_STORED RECORDS_
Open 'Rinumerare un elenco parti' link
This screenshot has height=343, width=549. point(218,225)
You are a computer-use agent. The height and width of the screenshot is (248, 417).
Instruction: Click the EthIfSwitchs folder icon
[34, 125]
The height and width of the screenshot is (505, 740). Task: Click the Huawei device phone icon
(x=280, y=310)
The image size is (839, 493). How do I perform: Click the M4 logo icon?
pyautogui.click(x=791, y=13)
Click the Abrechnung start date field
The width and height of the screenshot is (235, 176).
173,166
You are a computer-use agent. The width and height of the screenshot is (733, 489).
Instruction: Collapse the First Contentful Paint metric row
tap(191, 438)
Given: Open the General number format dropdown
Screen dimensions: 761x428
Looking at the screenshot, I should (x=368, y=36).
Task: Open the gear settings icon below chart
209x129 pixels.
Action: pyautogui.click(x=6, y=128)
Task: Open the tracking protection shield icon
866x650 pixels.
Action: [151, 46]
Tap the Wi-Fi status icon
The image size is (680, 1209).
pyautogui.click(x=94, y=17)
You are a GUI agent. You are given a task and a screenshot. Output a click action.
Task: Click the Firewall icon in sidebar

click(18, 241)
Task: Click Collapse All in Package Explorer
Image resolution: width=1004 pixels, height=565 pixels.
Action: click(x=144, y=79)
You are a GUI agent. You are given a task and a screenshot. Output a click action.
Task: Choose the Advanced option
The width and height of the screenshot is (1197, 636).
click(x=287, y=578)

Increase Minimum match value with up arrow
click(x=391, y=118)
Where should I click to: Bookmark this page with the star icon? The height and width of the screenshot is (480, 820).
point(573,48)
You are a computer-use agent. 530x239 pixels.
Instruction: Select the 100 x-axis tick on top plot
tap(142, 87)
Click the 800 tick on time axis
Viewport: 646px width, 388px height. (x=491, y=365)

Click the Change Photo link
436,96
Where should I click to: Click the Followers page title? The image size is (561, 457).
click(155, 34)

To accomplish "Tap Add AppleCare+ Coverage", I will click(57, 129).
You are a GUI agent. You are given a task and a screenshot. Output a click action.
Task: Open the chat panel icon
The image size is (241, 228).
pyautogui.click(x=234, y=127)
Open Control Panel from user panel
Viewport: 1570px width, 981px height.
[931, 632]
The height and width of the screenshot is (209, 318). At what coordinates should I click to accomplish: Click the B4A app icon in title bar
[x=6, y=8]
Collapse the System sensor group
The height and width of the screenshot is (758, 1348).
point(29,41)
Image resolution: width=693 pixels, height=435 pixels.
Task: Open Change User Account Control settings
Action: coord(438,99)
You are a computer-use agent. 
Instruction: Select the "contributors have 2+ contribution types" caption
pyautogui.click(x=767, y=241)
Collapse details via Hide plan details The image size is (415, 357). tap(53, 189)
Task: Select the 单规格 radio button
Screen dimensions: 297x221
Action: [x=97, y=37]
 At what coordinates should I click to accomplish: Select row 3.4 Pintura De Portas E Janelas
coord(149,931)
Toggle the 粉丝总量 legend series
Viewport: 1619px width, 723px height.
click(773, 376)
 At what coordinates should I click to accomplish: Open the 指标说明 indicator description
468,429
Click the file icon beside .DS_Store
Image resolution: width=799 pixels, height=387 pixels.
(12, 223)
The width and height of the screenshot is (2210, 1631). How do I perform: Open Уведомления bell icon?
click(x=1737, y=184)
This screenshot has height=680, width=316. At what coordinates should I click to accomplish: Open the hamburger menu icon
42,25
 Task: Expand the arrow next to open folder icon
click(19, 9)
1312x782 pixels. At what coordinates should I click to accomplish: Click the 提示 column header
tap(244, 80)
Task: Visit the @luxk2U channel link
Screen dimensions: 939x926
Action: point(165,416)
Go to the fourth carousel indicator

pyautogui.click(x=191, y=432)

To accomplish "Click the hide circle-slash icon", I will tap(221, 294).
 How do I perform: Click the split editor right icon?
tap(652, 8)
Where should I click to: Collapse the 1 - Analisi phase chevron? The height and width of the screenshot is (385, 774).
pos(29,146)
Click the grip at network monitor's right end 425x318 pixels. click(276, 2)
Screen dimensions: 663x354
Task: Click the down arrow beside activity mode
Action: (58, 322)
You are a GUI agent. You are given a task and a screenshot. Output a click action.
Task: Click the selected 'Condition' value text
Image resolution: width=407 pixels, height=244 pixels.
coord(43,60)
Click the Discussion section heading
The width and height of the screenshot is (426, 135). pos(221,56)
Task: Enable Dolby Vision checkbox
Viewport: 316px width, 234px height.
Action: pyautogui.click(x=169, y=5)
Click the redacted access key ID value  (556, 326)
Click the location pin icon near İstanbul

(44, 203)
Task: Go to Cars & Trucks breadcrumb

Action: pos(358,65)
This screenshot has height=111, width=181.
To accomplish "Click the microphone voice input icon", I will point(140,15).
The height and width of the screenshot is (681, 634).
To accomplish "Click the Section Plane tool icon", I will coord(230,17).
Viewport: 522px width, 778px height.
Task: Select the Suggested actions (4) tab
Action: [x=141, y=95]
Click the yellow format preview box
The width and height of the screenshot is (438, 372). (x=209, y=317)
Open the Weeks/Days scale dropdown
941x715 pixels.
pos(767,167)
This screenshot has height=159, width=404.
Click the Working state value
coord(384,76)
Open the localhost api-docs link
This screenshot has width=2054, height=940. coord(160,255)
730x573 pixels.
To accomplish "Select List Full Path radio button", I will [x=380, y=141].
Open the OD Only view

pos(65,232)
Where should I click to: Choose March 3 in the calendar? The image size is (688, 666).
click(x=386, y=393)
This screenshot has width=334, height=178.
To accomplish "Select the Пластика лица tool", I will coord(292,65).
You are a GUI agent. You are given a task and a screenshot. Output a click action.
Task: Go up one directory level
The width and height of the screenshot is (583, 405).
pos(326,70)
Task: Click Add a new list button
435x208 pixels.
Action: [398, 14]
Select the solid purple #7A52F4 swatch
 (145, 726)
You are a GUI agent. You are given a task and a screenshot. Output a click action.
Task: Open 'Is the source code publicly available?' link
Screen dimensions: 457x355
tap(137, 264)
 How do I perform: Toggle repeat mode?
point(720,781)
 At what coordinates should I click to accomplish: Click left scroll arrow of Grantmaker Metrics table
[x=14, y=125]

_DIRECTION_
Reproduce the data word for word, starting at its first line and ending with the line that contains "Action: pyautogui.click(x=6, y=128)", both included.

_RESPONSE_
Open 'Rinumerare un elenco parti' link
This screenshot has height=343, width=549. point(218,225)
You are a computer-use agent. The height and width of the screenshot is (248, 417).
Instruction: Click the EthIfSwitchs folder icon
[34, 125]
The height and width of the screenshot is (505, 740). Task: Click the Huawei device phone icon
(x=280, y=310)
The image size is (839, 493). How do I perform: Click the M4 logo icon?
pyautogui.click(x=791, y=13)
Click the Abrechnung start date field
The width and height of the screenshot is (235, 176).
173,166
You are a computer-use agent. The width and height of the screenshot is (733, 489).
Instruction: Collapse the First Contentful Paint metric row
tap(191, 438)
Given: Open the General number format dropdown
Screen dimensions: 761x428
Looking at the screenshot, I should (x=368, y=36).
Task: Open the gear settings icon below chart
209x129 pixels.
Action: pyautogui.click(x=6, y=128)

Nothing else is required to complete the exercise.